I was fascinated by the idea of Amyton from the early days researching Days of Innocence and Wonder. It was just a passing mention in a collection about the early years of colonisation in which a ‘pioneer’ described the area where Amyton was later built as ‘like a garden of Eden’.
I looked it up, then looked closer. Aerial images of this region in South Australia’s Mid North show a damaged landscape from which Amyton has all but disappeared. Bone dry Amyton Creek meanders through dun-coloured paddocks. The land is marked with scars and welts: dams, one or two avenues of trees leading from the road to the square green patches that are all that remain of farmhouse gardens.
Zoom in on the crossroads of Amyton and ghostly lines that might be remnants of circular drives or sheds or farmhouse walls emerge pale against the darker land, as if from deep water. The slumped stone of fallen buildings resembles piles of bones.
Amyton started with grand dreams. The land was surveyed in 1879, divided into 204 house allotments and 180 larger blocks and parklands, but very little was built. So what went wrong?
The truth is that it had always been a gamble. Rainfall was uncertain from the first, the good rainfall of earlier years having been an anomaly. Archival photos show hopeful times: bullock drays outside the only shop in town, a farmer driving a team of draught horses as they plough a paddock, and Amyton school.
But farm profits dwindled and the school closed in 1930. Even in its heyday, Amyton had only four buildings and some agricultural sheds. The town’s non-existence was officially declared in 1957. It was un-made. All that’s left of Amyton today is heaps of rubble.
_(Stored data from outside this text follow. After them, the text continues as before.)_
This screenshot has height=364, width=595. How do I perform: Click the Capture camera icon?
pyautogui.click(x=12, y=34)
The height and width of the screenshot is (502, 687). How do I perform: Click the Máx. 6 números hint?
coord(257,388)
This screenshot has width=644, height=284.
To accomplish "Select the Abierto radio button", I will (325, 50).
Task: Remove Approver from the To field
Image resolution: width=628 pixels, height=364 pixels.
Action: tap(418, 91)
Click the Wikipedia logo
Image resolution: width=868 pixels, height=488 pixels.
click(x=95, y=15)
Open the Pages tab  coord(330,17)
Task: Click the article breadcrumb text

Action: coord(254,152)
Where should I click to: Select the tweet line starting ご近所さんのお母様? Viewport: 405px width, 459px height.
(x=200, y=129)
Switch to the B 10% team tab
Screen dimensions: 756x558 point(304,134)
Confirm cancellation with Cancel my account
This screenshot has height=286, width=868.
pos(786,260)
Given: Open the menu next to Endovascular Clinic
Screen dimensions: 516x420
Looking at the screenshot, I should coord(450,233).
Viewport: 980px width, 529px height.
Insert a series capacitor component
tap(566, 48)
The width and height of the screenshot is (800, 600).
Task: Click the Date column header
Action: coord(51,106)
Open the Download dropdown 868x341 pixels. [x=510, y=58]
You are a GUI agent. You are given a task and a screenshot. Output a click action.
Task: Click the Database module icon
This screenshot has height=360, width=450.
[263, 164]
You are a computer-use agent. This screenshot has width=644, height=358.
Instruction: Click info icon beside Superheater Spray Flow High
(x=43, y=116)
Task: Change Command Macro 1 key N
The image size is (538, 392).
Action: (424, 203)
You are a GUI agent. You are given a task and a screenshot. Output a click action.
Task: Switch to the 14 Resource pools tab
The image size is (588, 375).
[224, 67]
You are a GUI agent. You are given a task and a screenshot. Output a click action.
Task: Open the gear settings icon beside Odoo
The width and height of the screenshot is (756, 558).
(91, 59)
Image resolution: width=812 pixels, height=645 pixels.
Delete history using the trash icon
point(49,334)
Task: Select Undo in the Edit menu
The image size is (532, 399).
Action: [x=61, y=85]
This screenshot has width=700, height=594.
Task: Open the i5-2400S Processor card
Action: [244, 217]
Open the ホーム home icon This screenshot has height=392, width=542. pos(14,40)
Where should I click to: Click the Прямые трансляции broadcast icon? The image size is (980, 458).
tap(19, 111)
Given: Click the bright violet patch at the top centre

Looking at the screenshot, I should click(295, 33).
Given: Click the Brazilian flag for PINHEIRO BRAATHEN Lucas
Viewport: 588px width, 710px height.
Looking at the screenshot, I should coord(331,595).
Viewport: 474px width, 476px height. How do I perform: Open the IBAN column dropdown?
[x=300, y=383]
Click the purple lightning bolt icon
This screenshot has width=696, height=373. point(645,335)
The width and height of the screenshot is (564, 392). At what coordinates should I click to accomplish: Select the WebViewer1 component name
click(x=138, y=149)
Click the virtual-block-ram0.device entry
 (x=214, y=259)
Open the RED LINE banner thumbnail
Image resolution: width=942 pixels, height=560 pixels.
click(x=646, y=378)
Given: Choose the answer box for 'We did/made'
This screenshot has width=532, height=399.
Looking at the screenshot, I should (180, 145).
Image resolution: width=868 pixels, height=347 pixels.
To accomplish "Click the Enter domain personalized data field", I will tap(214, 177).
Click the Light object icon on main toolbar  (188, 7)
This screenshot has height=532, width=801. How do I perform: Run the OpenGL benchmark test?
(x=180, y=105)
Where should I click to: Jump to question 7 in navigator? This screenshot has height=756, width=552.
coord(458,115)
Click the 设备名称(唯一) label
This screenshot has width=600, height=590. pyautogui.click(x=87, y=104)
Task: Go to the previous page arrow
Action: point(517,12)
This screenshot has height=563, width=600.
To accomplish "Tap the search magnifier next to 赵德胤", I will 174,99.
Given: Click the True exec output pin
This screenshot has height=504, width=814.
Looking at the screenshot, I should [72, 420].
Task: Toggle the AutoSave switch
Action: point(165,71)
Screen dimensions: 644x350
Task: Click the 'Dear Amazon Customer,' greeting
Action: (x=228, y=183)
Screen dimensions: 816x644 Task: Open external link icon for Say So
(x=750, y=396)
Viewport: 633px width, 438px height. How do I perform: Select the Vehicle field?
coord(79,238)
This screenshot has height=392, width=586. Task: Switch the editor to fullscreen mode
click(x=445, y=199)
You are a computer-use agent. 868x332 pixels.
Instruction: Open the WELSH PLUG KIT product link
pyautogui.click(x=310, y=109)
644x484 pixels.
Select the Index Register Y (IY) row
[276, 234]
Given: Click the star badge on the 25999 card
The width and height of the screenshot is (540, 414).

It is the ghost of a ghost town.
It was useful to me. Looking at the shadows of Amyton was like looking into the future for towns that have become marginal further south as climate change shifts rainfall patterns.
I came upon one of these towns accidentally on my first research trip – Terowie, southeast of Amyton – and it was on this that I based the fictional Wirowie of Days of Innocence and Wonder. It was exactly what I wanted: a place caught between a hopeful past and a bleak future – unlike Till, who is caught between a bleak past and hopes of a better future.
Many of Terowie’s buildings are already in a state of collapse. It’s impossible to look at it without wondering whether in a hundred years aerial images will show only puddles of stone and the long scars of streets. Another ghost of a ghost town. How strange that looking at the past might show us the future.